[ExI] THE MIGHTY ORIGINAL

Mike Dougherty msd001 at gmail.com
Tue Nov 2 18:17:43 UTC 2010


I'm not sure originality matters in the sense of "this thing was
created first" as much as the novelty "this thing is unlike any thing
that preceded it."  It will be difficult to maintain uniqueness in a
nanofabbed world but if the artist sells new works under a
non-disclosure agreement and copies show up everywhere then the artist
may have a legal case against the purchaser.  I doubt even the
singularity will be enough to stop lawyers from making money.

I wonder how exact a copy this supposed nanofab future will produce.
ex:  There is considerable notoriety in the world of 'high fashion'
despite the fact that anyone clever enough to cut cloth and use a
sewing machine could theoretically reproduce those articles worn by
Paris runway models.  Will the owner of the current 'original' Van
Gogh allow it to be scanned to the molecular level to facilitate the
perfect copy?

Until we have the ability to rearrange subatomic particles to
literally create gold, such materials will continue to have a material
worth that could retain inherent value.  Conquistadors hammered
Aztec/Inca gold statues into bricks for easier transport of the raw
metal with no regard for the production items they were destroying.
Those items would be worth far more than their weight in gold if found
today.  If found in the far future, are they again valued only for the
weight of their materials?  I guess if they could be copied to data
and later reproduced at will, there's no inherent value in the item
(assuming the pattern is not lost).  I suppose this necessitates
having the mass converted losslessly to energy and the energy credit
applied to the owner of the converted object.  Even if this wondrous
violation of physics becomes possible, greedy bankers (or politicians)
will take a small fee during the transaction process.
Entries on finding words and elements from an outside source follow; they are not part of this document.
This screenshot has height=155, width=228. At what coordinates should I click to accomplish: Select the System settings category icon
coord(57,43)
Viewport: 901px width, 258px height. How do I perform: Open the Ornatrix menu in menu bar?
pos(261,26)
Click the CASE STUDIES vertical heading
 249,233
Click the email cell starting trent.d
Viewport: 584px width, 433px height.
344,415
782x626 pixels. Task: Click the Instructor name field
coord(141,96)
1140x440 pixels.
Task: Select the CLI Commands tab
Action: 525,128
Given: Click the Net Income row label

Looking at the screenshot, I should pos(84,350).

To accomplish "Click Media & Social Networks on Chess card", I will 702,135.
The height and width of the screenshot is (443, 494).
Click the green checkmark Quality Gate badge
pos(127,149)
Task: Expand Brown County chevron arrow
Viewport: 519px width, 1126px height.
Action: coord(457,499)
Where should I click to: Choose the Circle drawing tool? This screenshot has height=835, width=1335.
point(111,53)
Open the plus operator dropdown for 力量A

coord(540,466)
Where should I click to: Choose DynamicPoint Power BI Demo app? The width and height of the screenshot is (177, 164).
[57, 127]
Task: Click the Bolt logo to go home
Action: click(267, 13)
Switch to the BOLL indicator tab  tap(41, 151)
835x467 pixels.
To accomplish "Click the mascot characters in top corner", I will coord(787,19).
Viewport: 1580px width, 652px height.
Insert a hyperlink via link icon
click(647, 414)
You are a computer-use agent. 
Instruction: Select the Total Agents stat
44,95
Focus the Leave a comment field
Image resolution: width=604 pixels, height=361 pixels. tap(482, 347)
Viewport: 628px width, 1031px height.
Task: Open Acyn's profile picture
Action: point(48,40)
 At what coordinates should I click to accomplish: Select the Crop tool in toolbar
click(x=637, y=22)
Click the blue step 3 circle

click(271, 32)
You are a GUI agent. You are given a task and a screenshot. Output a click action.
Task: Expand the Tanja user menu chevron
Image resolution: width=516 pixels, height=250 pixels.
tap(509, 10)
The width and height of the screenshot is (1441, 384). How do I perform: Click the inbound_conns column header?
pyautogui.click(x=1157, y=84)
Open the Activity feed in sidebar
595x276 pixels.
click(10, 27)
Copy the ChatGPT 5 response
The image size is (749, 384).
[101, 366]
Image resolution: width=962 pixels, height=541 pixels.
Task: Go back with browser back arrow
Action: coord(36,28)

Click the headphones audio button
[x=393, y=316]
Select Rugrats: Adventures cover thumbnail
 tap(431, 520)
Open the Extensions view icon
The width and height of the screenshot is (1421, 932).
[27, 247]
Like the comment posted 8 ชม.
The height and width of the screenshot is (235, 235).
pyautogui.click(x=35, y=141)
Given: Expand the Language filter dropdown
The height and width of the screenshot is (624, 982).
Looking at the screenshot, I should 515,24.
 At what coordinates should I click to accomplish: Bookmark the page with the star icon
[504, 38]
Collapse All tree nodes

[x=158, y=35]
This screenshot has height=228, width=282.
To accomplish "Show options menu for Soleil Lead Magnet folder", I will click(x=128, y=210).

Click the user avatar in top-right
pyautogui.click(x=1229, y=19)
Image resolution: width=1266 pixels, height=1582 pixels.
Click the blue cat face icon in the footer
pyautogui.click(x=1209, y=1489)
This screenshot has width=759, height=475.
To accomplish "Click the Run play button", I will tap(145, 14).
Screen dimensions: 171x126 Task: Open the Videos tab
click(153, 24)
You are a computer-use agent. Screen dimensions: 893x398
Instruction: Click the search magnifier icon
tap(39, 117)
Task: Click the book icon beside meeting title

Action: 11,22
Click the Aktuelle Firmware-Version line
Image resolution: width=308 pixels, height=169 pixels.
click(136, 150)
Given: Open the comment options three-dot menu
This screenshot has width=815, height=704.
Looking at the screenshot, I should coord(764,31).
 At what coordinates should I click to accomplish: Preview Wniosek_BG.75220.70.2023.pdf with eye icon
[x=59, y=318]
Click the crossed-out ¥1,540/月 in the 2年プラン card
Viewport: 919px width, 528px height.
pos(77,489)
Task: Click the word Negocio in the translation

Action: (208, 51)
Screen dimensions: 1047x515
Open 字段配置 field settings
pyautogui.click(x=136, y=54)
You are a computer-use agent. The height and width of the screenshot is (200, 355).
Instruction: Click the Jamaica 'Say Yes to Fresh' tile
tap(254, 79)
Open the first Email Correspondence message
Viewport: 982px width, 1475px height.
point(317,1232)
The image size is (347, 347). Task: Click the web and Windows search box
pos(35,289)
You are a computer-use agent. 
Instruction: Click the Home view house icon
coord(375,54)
So even with a magical upload of mass to a communal energy pool there
will (likely) be a fee directed to the bank that manages your share of
the pool, there will be lawyers fees for protecting novelty and
uniqueness rights (as well as prosecuting violation of those rights)
and politicians to tax individual's consumption of the communal energy
pool to download items back into physical reality.  This
post-singularity scenario isn't even zero-sum; it's negative sum.